Bélgica vs Irán: cuando la cerradura se queda sin ganzúa
Hay partidos que el mercado pinta antes de jugarse, guiado por el escudo y por la memoria de una generación dorada. Bélgica favorita clara, margen holgado, festival de goles cantado. Pero los ingredientes de esta cita cuentan otra historia bastante más austera.
Empecemos por el plan de Irán, que no esconde nada: un 5-4-1 con Taremi solo en punta. Cinco atrás, cuatro en línea y la consigna de ceder el balón sin pestañear. Es el equivalente futbolístico a cerrar la puerta con llave y guardársela en el bolsillo.
El cerrajero que se quedó en casa
El problema belga tiene nombre y apellido: Jérémy Doku se cae de la convocatoria por una infección respiratoria que fue a peor en Estados Unidos. Y no es un futbolista cualquiera en este contexto.
Doku es, precisamente, el hombre cuyo oficio consiste en desarmar bloques bajos en el uno contra uno. En su lugar entran Saelemaekers y compañía, jugadores de combinación a los que se les pedirá abrir una cerradura blindada sin la tijera cortapernos.

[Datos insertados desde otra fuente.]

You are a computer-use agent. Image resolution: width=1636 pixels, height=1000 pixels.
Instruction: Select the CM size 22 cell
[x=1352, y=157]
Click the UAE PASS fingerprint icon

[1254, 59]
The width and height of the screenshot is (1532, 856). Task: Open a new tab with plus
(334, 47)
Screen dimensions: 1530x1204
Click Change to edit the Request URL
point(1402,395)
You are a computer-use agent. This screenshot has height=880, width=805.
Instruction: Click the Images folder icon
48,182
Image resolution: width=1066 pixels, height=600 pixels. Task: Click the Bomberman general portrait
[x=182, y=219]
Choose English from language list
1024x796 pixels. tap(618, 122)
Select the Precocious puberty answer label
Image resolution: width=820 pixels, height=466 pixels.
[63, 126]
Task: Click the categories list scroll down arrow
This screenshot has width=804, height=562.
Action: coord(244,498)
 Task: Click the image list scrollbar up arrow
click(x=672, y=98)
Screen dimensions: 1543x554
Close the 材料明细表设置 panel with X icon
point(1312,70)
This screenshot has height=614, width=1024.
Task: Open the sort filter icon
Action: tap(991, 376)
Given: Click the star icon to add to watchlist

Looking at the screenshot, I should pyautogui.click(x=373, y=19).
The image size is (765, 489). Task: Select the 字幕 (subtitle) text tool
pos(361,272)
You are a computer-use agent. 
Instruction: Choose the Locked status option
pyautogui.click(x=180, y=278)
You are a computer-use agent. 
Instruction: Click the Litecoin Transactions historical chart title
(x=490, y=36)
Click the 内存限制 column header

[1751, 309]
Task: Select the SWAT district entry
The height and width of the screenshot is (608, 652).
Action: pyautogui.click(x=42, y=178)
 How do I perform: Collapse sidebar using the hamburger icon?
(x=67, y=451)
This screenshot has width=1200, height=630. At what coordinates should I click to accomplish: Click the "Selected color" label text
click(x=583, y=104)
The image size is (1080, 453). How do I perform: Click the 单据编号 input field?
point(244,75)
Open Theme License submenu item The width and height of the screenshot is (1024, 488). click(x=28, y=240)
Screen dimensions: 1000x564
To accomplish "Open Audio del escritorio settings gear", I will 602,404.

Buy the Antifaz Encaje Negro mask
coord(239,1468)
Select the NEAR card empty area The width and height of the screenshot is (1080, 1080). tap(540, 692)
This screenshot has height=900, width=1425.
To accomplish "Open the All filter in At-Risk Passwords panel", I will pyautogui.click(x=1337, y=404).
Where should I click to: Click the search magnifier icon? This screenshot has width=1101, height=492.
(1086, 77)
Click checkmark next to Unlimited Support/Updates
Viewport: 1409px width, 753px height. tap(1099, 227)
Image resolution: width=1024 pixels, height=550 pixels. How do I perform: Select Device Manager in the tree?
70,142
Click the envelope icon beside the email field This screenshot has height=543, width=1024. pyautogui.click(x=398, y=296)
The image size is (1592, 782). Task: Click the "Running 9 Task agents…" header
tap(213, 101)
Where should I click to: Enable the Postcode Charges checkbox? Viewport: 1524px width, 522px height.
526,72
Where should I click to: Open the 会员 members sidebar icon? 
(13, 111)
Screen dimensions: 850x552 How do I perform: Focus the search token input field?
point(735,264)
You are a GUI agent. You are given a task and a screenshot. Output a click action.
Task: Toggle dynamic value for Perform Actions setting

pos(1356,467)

La prensa belga lo definió como una flinke aderlating, una baja considerable, y con razón: contra una muralla compacta que invita a salir por fuera, Doku era el atajo más limpio. Sin él, el primer gol tiende a llegar más tarde, si es que llega con fluidez.
El aviso ante Egipto
El estreno de Bélgica fue un 1-1 sin chispa frente a Egipto, con apenas un puñado de remates entre los tres palos y un empate que llegó vía gol en propia puerta, no por una jugada coral deslumbrante.
Es decir: esta Bélgica, con todo su nombre, ya demostró que se le puede ralentizar hasta el bostezo cuando enfrente hay una defensa estrecha y disciplinada. La sintonía fina, hoy por hoy, brilla por su ausencia.
Añadamos un escenario neutral en el SoFi Stadium y un vestuario iraní instalado en la épica del agravio: Ghalenoei se quejó del poco tiempo de preparación, y esa sensación de asedio suele traducirse en defender con uñas, dientes y convicción.
La receta del partido tenso
Súmese todo: muralla de cinco, ausencia del desequilibrante, anfitrión sin ritmo y rival con mentalidad de búnker. La fórmula clásica de la victoria por la mínima o del empate sufrido.
Frente a este dibujo, descarto el hándicap belga de dos goles: ese margen es precisamente el escenario optimista que el mercado sobrevalora. Y el Irán +1.5, aunque comparte la lógica, ofrece menos jugo y se cae si los belgas marcan pronto.